Star SM West receiver Andre Maloney not expected to recover from stroke
BY SAM MCDOWELL
The Kansas City Star
Shawnee Mission West High School senior Andre Maloney is in vegetative state after suffering a stroke during a football game Thursday night at SM South District Stadium, a family member said Friday.
Karla Montoya, Maloney’s cousin, said doctors have informed the family that Maloney is unlikely to emerge from the vegetative state, and the family has chosen to stop further treatment.
“The doctors have told us he will not come out of it, so either he will remain like that, or what will happen is we’ll make a decision to let him be free,” said Montoya, 20, who was raised by the same grandmother as Maloney. “He wouldn’t like that. He’s been an athlete since the day he could walk. It would be unfair for us to hold onto him.”
Maloney was taken off the football field Thursday night in an ambulance after he became disoriented on the sideline during SM West’s 37-34 loss to Leavenworth.
The ambulance transported Maloney to the emergency room at Overland Park Regional Medical Center before he was transferred to Research Medical Center, where doctors discovered a blood clot in his brain. Maloney underwent a three-hour surgery, but doctors were unable to successfully remove the clot, Montoya said.
Research Medical Center has a dedicated neurological intensive care unit at the Midwest Neuroscience Institute.
Montoya, a student at KU, attended Thursday’s game, during which she noticed “something wasn’t right” with Maloney on the sideline after he scored on a 63-yard touchdown reception.

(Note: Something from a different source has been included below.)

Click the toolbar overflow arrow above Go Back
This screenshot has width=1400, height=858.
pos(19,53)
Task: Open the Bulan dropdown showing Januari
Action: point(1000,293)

Maloney, who in July verbally committed to play football at KU, was untouched on the play — and even celebrated his touchdown in the end zone, teammates said — but stumbled when he returned to the bench.
As he reached for a water bottle, SM West football coach Tim Callaghan said, Maloney “got dizzy and lost functioning.”
Maloney grabbed a teammate for support as he staggered backward, but he ultimately collapsed, Montoya said.
“I rushed to the field, and Andre is laying there, drooling, with his head tilted to the right,” Montoya said. “He was conscious, but you could tell he wasn’t clear. He was mumbling. It didn’t make sense.”
Montoya, family members and a host of SM West football players jammed into a private waiting room in the intensive care unit of Research Medical Center on Friday. They took turns visiting Maloney in small groups.
“There’s a bond there that can’t be broken,” said Justin Fetzer, a longtime football and basketball teammate of Maloney’s. “He’s a brother to me. Seeing someone who’s usually so into everything suddenly out of it, it’s mind boggling.”
Teammate Mario Louis said he and others spent the day at the hospital.
“It was really sad to see him like this,” Louis said. “Everyone looks up to him. He’s really a great guy.”
In the hospital waiting room, they shared stories with one another.
“We’re just talking about how he was as a player in a person,” Montoya said. “I’m just in shock. There’s no reason why he should leave us. Of all people, he’s the last person this should happen to.”
At SM West Friday afternoon, about 200 students gathered on the football field for an after-school vigil. They sat on the field and stood in small circles, hugging and holding one another.
Maloney enjoyed a breakout year as a junior last season, helping SM West win the program’s first Class 6A state championship since 1985.
Maloney was an honorable mention All-Metro performer in 2012, catching 24 passes for 518 yards and 10 touchdowns. He also made 42 tackles with four interceptions and 12 pass breakups as a safety and returned a kickoff for a touchdown.
Star reporters Glenn E. Rice and Tod Palmer contributed to this report.